While its sales plunged in 2020 in the depths of the global pandemic, and before vaccines were widely available, Visa rebounded strongly in the second half of last year, increasing its sales nearly 30% year over year. The company’s revenue for the full fiscal year 2021 was more than $3 billion over fiscal year 2020. This strong financial performance was overshadowed by Omicron’s fast-moving variable from Covid-19 and the uncertainty it has caused to the global economy. However, with the Federal Reserve expected to raise interest rates in the coming months to combat inflation, it bodes well for the strength of Visa’s earnings and revenue growth this year and beyond.

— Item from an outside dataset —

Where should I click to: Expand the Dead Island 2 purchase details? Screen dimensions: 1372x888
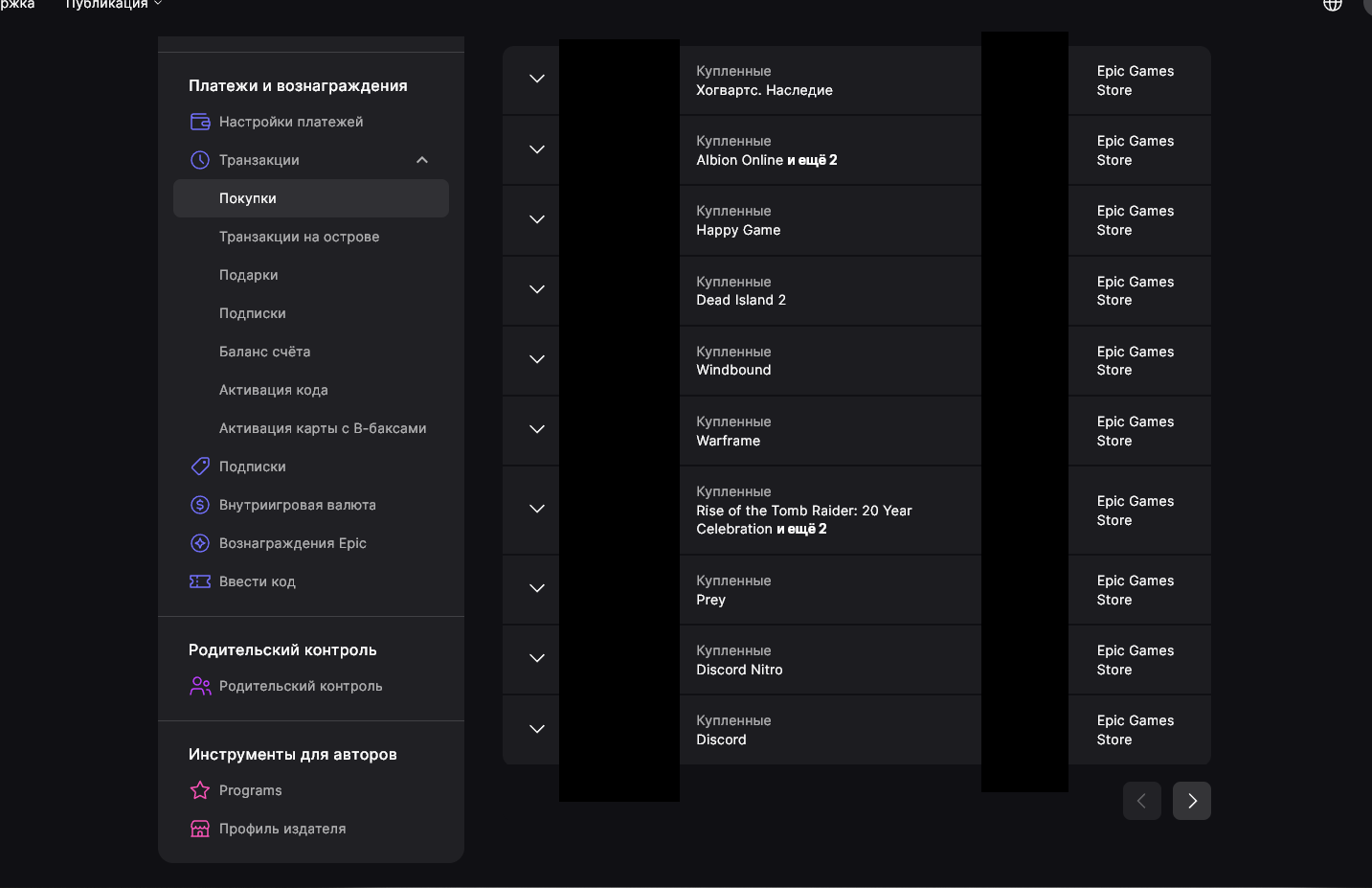(537, 289)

And while Visa continued to do well at the end of the pandemic, the company isn’t resting on its laurels. far from it. Visa continues to evolve and transform itself into a financial technology (fintech) company as society becomes increasingly cashless and digital payments become the norm. Visa continues to form new partnerships and make strategic acquisitions aimed at strengthening its digital offering. Last July, the company announced that it would acquire a Swedish fintech company tink For $2.1 billion in a move aimed at strengthening its position in northern Europe.

Visa is even expanding into cryptocurrencies, launching in December a new advisory and advisory service that aims to provide clients with tips and services to help them navigate the world of digital currencies and tokens.

Buy V shares even though they are cheap

V shares, which have risen 3.28% in the past 12 months, have fallen behind both competitors Master Card Credit Card (New York Stock Exchange:MA), up 7.11%, and the market in general, with the index S&P 500 . Index An increase of 24.3%. However, investors should keep in mind that Visa shares have gained 166% over the past five years, outpacing the S&P 500’s 107% gain for five years. MA stock is up 237% in that period.

Also, Visa is attractively valued at the moment with a sales rate of 18.6 times. Although it may take a few more months, Visa’s stock is poised for a turnaround and should go up. Investors looking to buy strong and excellent stocks that they can hold and profit from for the long term should consider Visa. At its current price and valuation, V stock is a buy.

Posted in Joel Bagelol Long held a position in V. The opinions expressed in this article are those of the author, and are subject to publishing guidelines.

Joel Baglol has been a business journalist for 20 years. He spent five years as a reporter for the Wall Street Journal, and also wrote for The Washington Post and Toronto Star, as well as financial websites such as The Motley Fool and Investopedia.